Inside a Hurricane Hunters aircraft

The National Oceanic and Atmospheric Administration Hurricane Awareness Tour paid a visit to MacArthur Airport on Long Island. The star on display was the Hurricane Hunters aircraft, which flies directly through the eye of the storm.

"We're the only ones in the world that do this mission," U.S. Air Force Capt. Lucas Caulder said. "It actually helps people and impacts their lives in a positive way. We're very happy to have this job."

Caulder, the pilot of the WC-130J aircraft, said that their hurricane missions are over water and not land.

"It's not safe for us. You guys have land based radar and different meteorological equipment that can keep track of things," he said. "You guys can't track over water, that's why we do it."

Since the 1940s, the Hurricane Hunters have been a critical component of hurricane forecasting. Dr. Rick Knabb from the National Hurricane Center said the data collected is necessary to build a forecast.

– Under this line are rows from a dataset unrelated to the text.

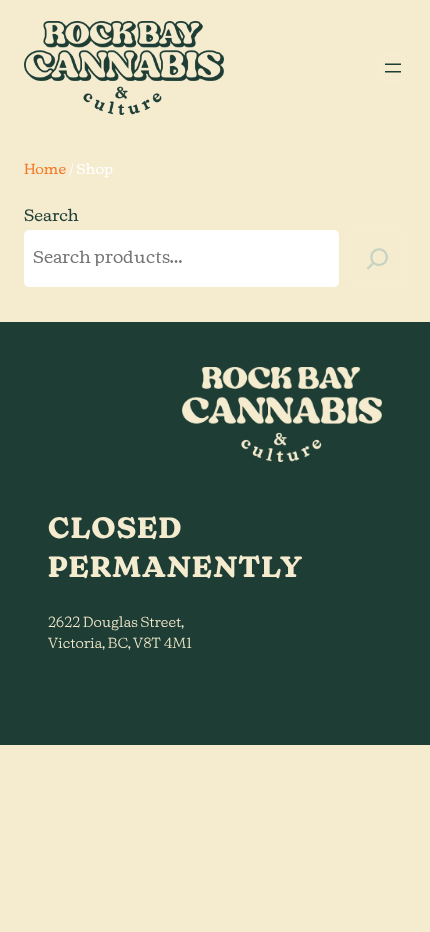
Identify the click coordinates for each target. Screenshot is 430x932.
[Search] (377, 258)
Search (51, 217)
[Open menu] (393, 68)
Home (45, 170)
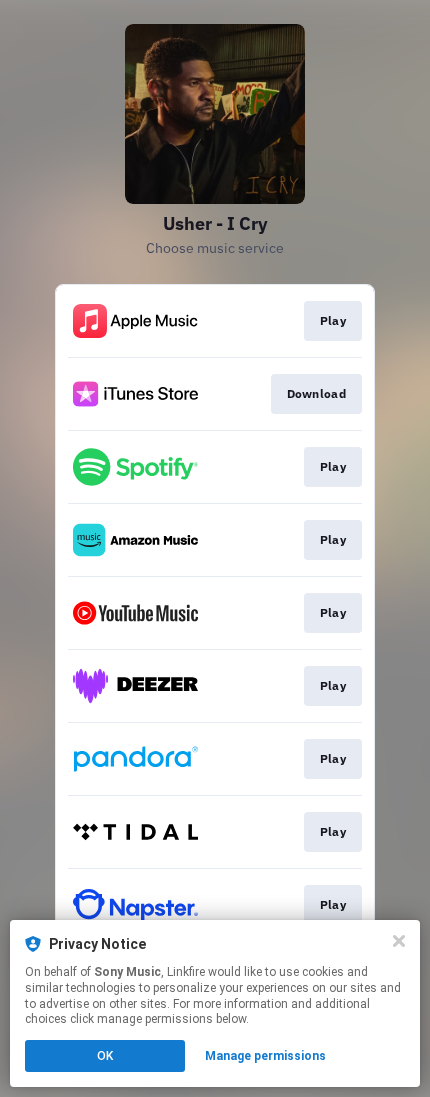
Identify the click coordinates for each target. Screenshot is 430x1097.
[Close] (399, 941)
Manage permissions (265, 1056)
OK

"We get data at the flight level at which the airplane is traveling. They also drop these parachute-born dropsondes that give us a vertical profile and measure the maximum winds in the eye wall of a hurricane," Knabb said. "That's what we base the intensity on. How strong it is now is the best start to how strong it could be between where it is and where it tries to land."

At least five members are strapped into the Hurricane Hunters aircraft for each one of the flight missions. Those missions can last up to 14 hours. Meteorologists use that data collected to make informed decisions.

"When there's a hurricane that's rapidly intensifying, the aircraft being in there helps us to keep up with that," Knabb said. "Sometimes we issue a special advisory to update people on what has changed, based on the aircraft. That can directly affect who is told to evacuate in land areas as the hurricane approaches."

The tour visit to the tristate area is meant to raise awareness about the importance of preparing for the upcoming hurricane season, which begins June 1.